Currently, `Learner`s that directly operate on functional data are not available, so it is necessary to first extract scalar features from the functional columns.

# Quickstart

Here we will start with the predefined `dti` (Diffusion Tensor Imaging) task, see `tsk("dti")$help()` for more details.

Besides scalar columns, this task also contains two functional columns `cca` and `rcst`.

```{r data, dpi = 300}

task = tsk("dti")

task

```

To train a model on this task we first need to extract scalar features from the functions.

We illustrate this below by extracting the mean value.

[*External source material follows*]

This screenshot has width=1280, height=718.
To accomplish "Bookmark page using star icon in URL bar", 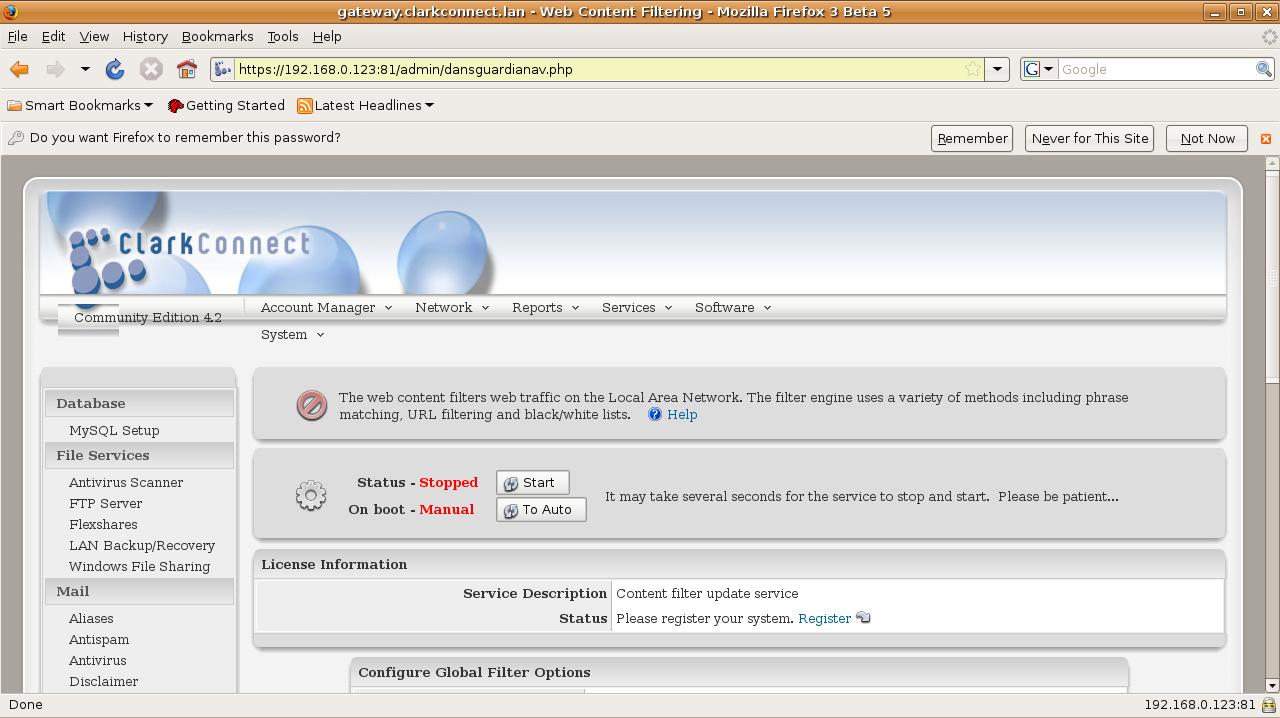I will 972,69.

```{r fda.extract, fig.width = 5, fig.height = 3}

po_fmean = po("fda.extract", features = "mean")

task_fmean = po_fmean$train(list(task))[[1L]]

task_fmean$head()

```

This can be combined with a `Lerner` into a `GraphLearner` that first extracts features and then trains a model.

```{r graph}

# split data into train and test set

ids = partition(task)

# define a Graph and convert it to a GraphLearner

graph = po("fda.extract", features = "mean", drop = TRUE) %>>%

  po("learner", learner = lrn("regr.rpart"))

glrn = as_learner(graph)

# train the graph learner on the train set

glrn$train(task, row_ids = ids$train)

# make predictions on the test set

glrn$predict(task, row_ids = ids$test)

```

## Implemented PipeOps

```{r, echo = FALSE}

content = as.data.table(mlr_pipeops, objects = TRUE)

content = content[map_lgl(tags, function(t) "fda" %in% t), .(key, label, packages, tags)]

content[, packages := map(packages, function(x) setdiff(x, c("mlr3pipelines", "mlr3fda")))]

content[, `:=`(

  key = sprintf("[%1$s](https://mlr3fda.mlr-org.com/reference/mlr_pipeops_%1$s)", key),

  packages = map_chr(packages, function(pkg) {

    toString(ifelse(

      pkg %in% c("stats", "graphics", "datasets"), pkg, sprintf("[%1$s](https://cran.r-project.org/package=%1$s)", pkg)

    ))

  }),

  tags = map_chr(tags, toString)

)]

knitr::kable(content, format = "markdown", col.names = tools::toTitleCase(names(content)))

```

## Bugs, Questions, Feedback

*mlr3fda* is a free and open source software project that

encourages participation and feedback. If you have any issues,

questions, suggestions or feedback, please do not hesitate to open an

“issue” about it on the GitHub page\!

In case of problems / bugs, it is often helpful if you provide a

“minimum working example” that showcases the behaviour (but don’t

worry about this if the bug is obvious).

Please understand that the resources of the project are limited:

response may sometimes be delayed by a few days, and some feature

suggestions may be rejected if they are deemed too tangential to the

vision behind the project.

## Acknowledgements

The development of this R-package was supported by Roche Diagonstics R&D.